Difficult, but not impossible. To achieve this feat, Harrah’s established incentives for those whom Wilmott calls the “frontline troops”–employees who interact with customers. Goals are based on improvement over the property’s previous year performance. Harrah’s brought in experts to train its staff in customer relations best practices. Their recommendations include focusing on customers who spend a lot of money and are likely to return, referring to customers by name, and hiring employees on the basis of personality tests that show they like people and are friendly.
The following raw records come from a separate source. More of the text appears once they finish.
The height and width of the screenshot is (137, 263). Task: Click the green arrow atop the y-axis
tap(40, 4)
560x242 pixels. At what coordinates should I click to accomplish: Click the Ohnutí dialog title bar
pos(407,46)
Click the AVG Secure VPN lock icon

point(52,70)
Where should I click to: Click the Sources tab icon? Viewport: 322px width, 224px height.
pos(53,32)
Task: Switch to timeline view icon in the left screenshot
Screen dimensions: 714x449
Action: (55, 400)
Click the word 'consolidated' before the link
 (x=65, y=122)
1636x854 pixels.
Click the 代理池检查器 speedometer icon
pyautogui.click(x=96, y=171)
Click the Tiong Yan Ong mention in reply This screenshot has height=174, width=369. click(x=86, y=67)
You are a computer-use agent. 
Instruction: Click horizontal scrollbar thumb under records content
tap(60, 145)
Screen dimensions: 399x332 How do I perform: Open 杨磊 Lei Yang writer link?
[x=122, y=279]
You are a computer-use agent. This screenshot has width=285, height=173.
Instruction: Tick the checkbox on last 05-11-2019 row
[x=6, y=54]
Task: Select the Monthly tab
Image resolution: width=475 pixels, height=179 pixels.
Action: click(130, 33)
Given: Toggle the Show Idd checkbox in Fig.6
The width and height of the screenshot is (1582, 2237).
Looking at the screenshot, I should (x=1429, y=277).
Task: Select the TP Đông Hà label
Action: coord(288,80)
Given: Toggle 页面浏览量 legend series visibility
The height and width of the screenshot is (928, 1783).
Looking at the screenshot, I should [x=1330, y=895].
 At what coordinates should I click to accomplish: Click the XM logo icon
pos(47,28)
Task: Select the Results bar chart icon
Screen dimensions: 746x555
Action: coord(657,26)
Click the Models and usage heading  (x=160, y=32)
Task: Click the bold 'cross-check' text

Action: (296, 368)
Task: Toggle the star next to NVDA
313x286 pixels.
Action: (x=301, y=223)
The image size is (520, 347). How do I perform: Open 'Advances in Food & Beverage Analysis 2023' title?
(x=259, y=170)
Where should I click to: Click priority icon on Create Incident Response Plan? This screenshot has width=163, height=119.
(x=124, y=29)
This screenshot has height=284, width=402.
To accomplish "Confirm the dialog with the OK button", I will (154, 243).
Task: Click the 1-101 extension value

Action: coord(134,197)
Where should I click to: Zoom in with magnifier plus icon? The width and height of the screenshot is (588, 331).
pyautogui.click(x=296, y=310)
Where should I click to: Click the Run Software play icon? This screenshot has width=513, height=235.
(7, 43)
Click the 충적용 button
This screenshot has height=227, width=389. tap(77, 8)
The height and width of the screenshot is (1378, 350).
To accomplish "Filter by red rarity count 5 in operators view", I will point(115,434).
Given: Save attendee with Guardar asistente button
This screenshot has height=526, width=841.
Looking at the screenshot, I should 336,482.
The program required a $5 million investment, but Wilmott estimates it increased last year’s revenue by 10 percent while decreasing employee turnover, always an issue in the service industry, from 35 percent to 25 percent. “It took a good five to six years to get traction. There is not something you can do to turn a switch and make it happen,” Wilmott says.
During the process, Wilmott was aware that Harrah’s was creating something unique in the casino industry. That point has been driven home as the company completes corporate culture evaluations as part of its acquisition of rival gaming giant Caesars Entertainment. “They have a focus on customer service,” he says, “but in looking at the corporate culture of the entire organizations, we see that we’re maniacal about how we pursue it.”